Help with a semi serious issue and TW

Hi so about two years ago my boyfriend committed suicide. He was my best friend and we had such a weird but special connection. He brought me out of a terrible place where I was suicidal. He gave me everything. But this was a bad relationship also because he sexually abused me but I really don't think you'll be able to understand the relationship we had. We were very young and we had sex at just 14. I'm 18 almost 19 now. Despite him raping me multiple times, he's still very special to me and I miss him everyday. No one understands why I love him so much still but I get it and that's all that matters. I allowed him to take his anger out on me because I know he needed and outlet even though he took it too far sometimes.

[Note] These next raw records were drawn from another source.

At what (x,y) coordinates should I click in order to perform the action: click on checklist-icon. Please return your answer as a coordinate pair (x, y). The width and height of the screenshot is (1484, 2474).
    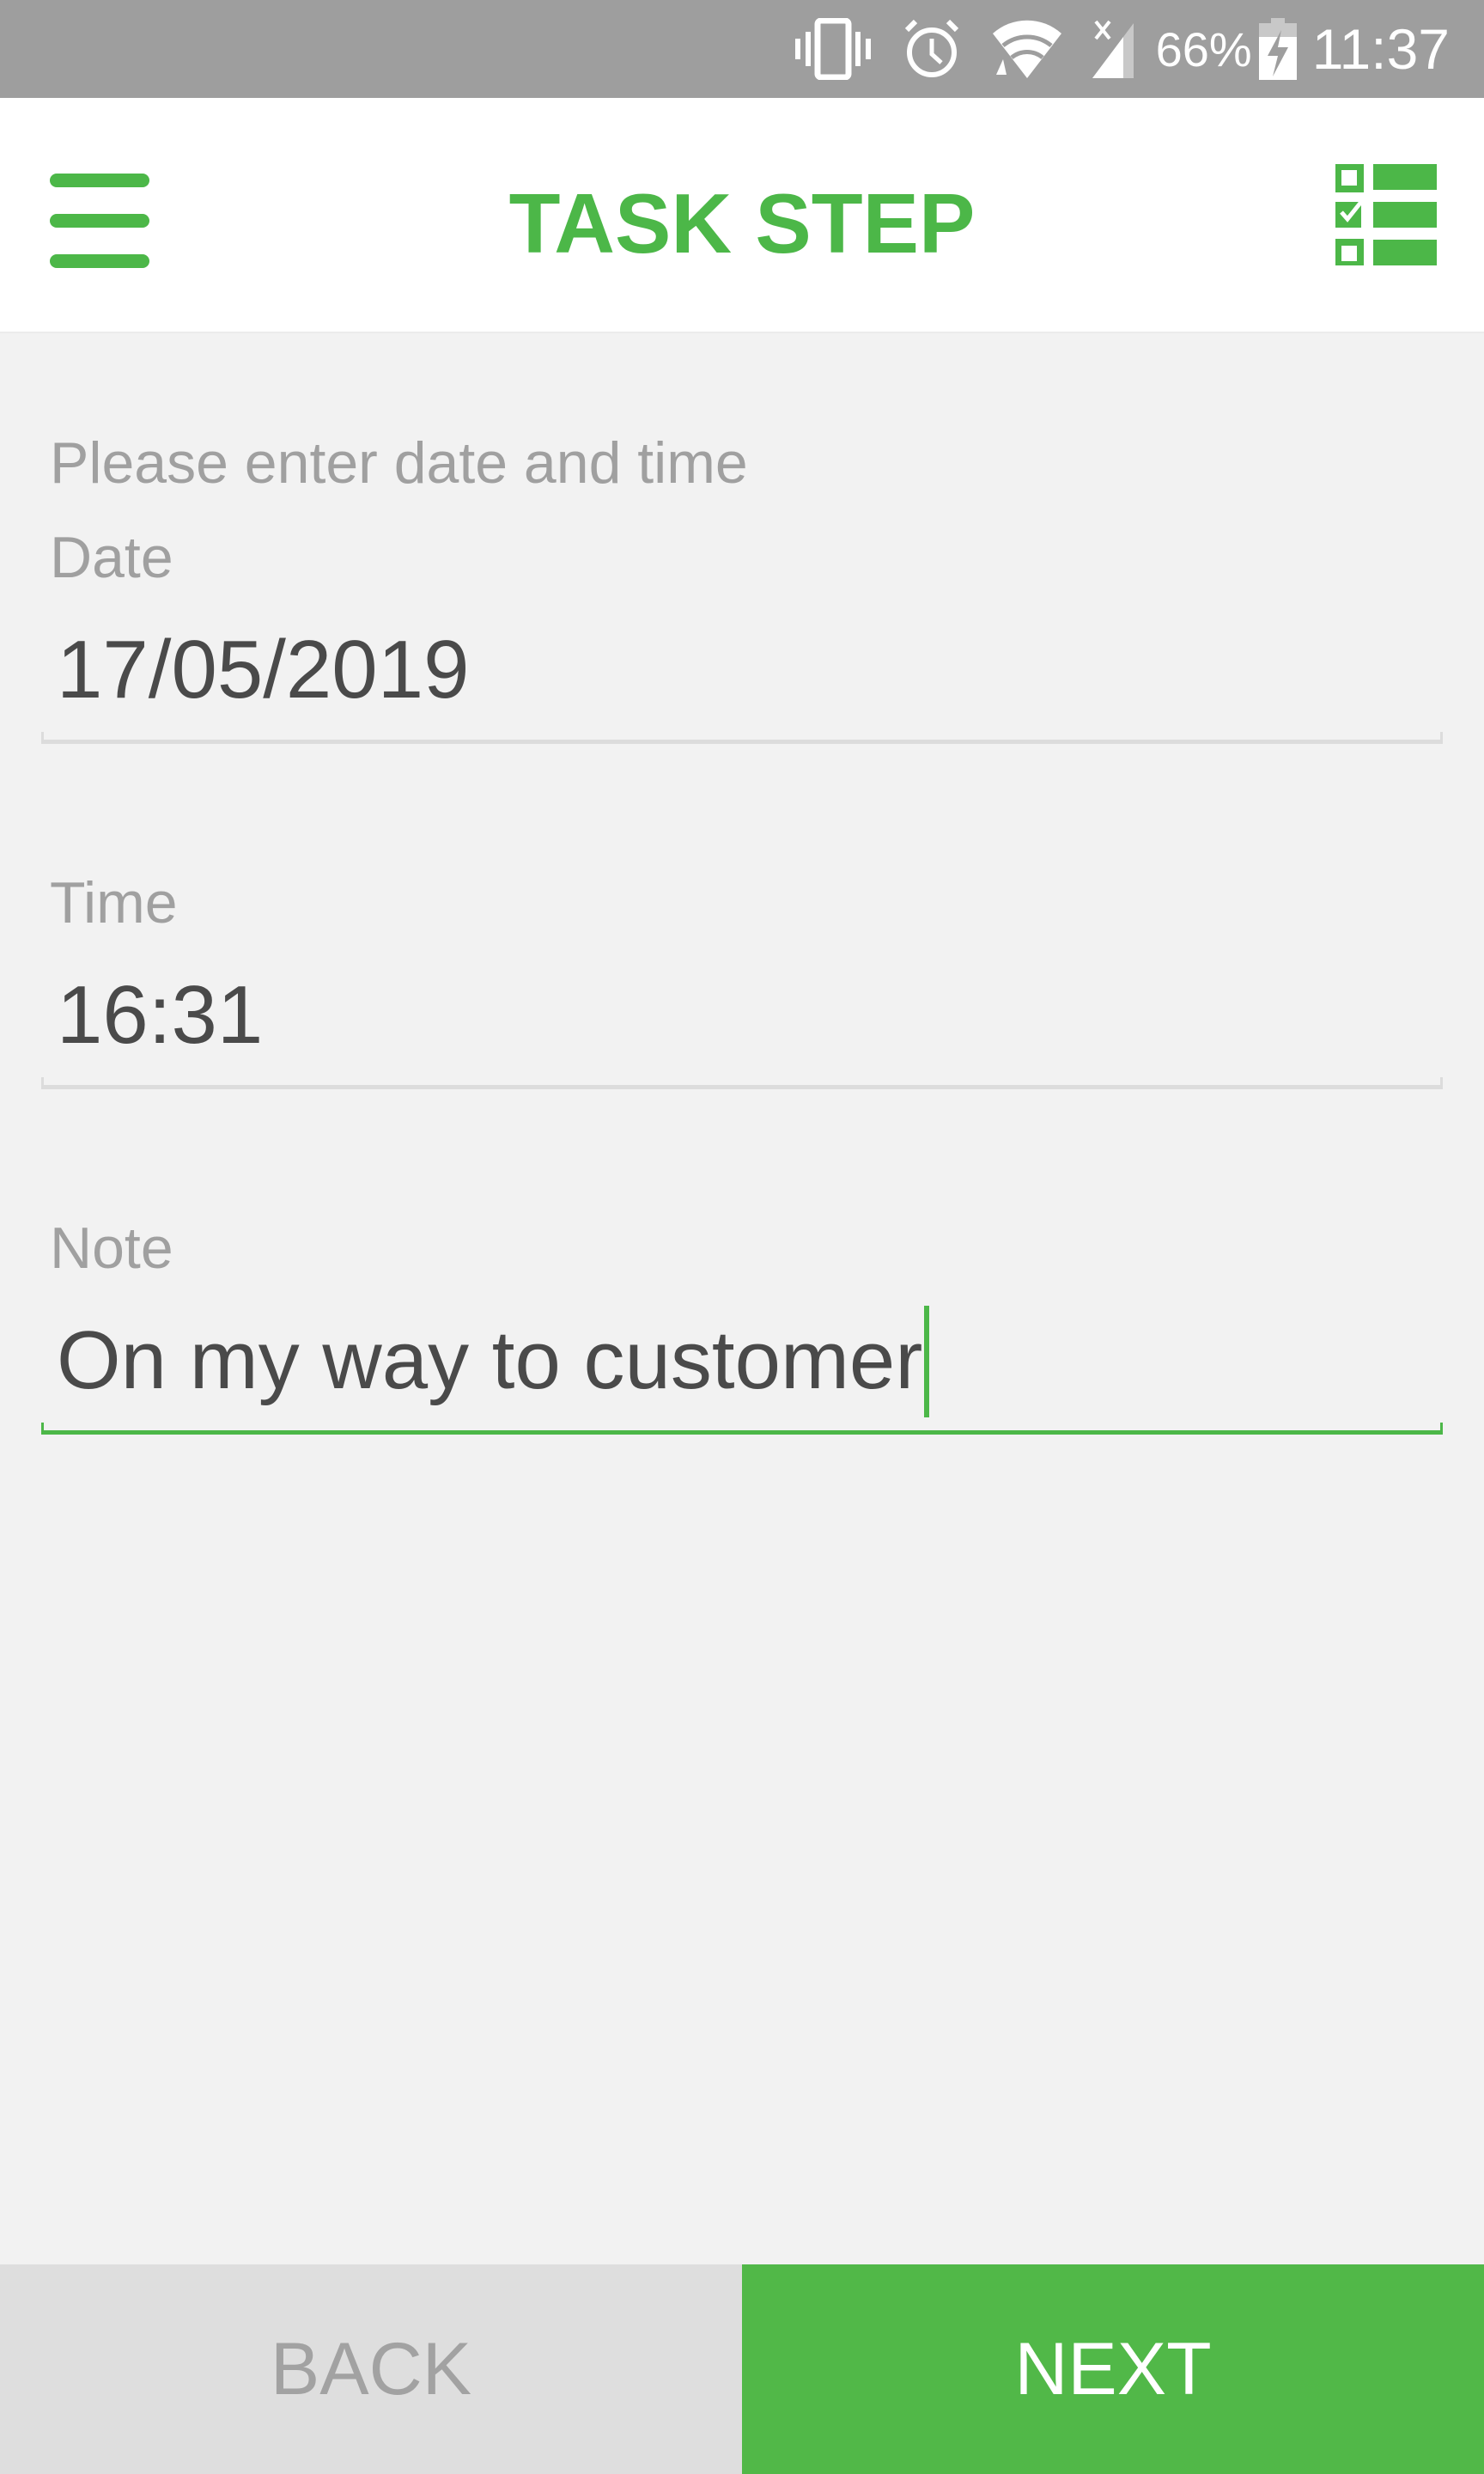
    Looking at the image, I should click on (1386, 215).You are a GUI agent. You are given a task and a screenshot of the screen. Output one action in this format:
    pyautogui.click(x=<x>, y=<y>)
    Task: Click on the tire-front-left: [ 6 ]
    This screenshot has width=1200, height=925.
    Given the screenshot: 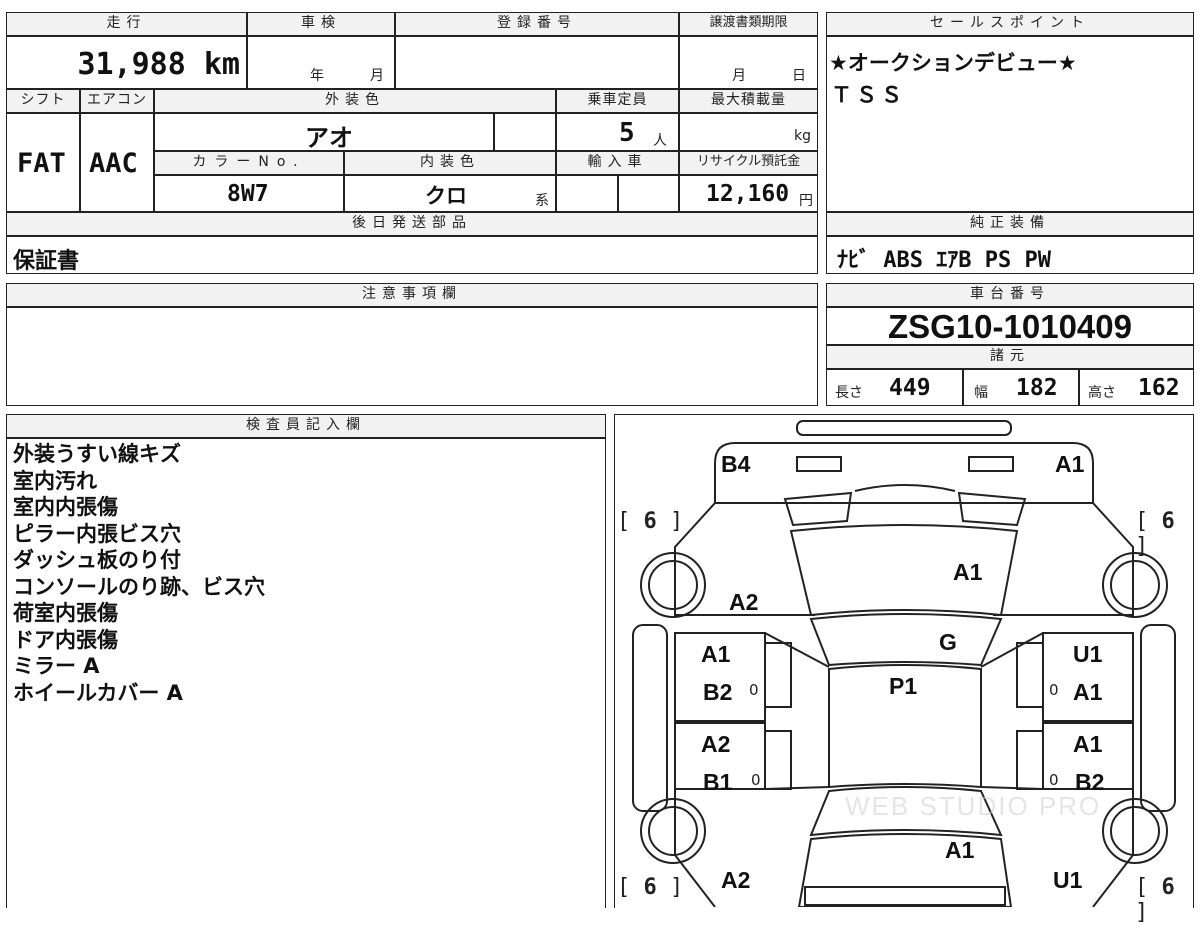 What is the action you would take?
    pyautogui.click(x=650, y=888)
     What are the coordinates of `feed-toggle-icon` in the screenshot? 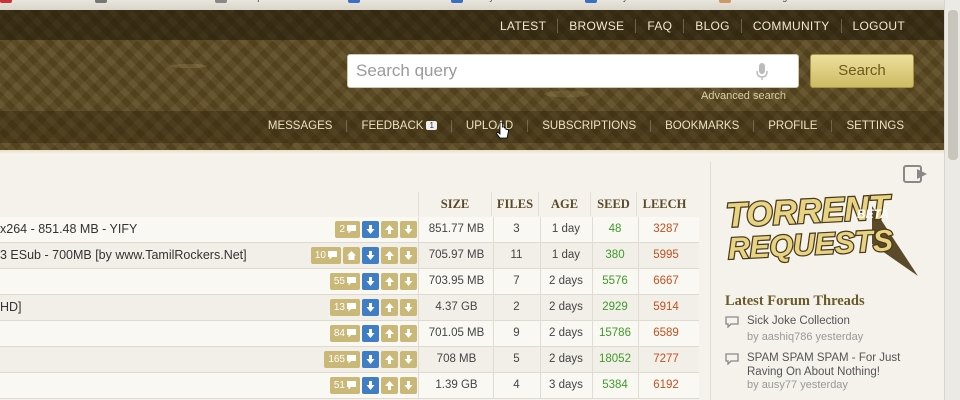 It's located at (916, 174).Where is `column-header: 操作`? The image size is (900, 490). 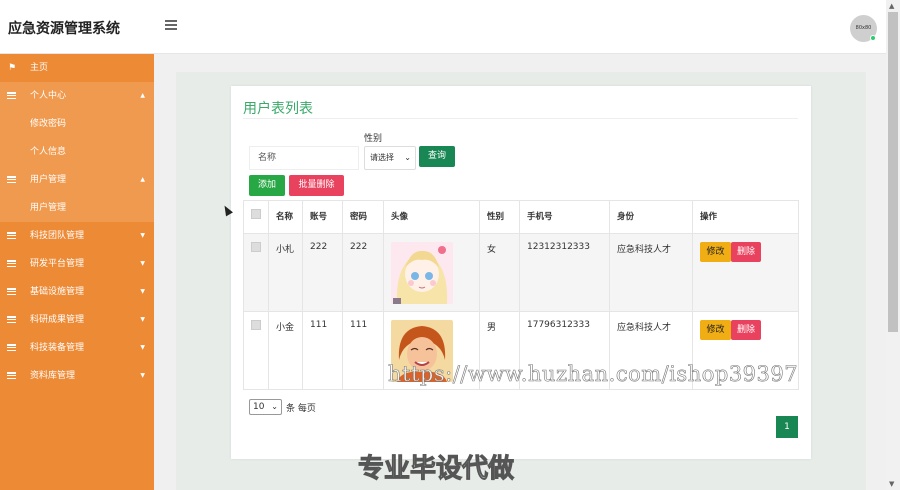
column-header: 操作 is located at coordinates (746, 217).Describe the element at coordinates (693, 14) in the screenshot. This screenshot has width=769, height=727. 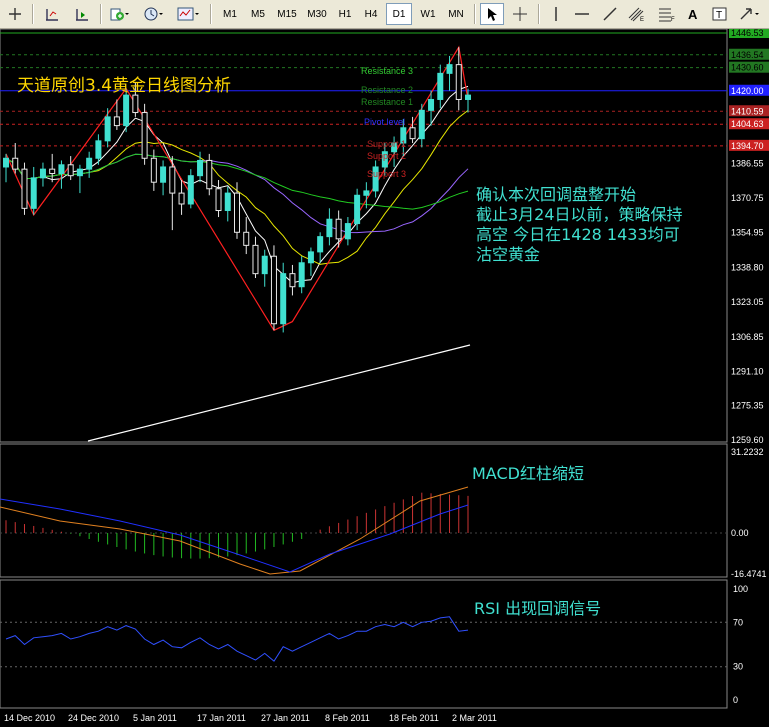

Anyways this is just background info but I feel like I have to explain because it's so hard for anyone to understand. But now there is a new guy in my life. I like him a lot and I can definitely see a great relationship ahead. He has helped me a lot and is super funny and cute. But I am really just afraid to move on. My friends pressured me to date again not too long after my ex boyfriend's death and I just wasn't into it for obvious reasons. But now I'm doing it on my own terms with someone who seems to really care. I'm afraid it's too soon and I'm afraid I'm not really over my ex boyfriend. I still love him a lot but I mean I think I always will. I'm just asking for advice I guess if you think it's too soon for me to move on and be with this new guy. Please don't say "sorry for your loss" or say I'm stupid loving a guy who raped me or anything like that. I know it sounds bad but it's nothing I can explain. Thanks in advance and sorry if this topic is too weird. I just don't have anyone else to talk to about this.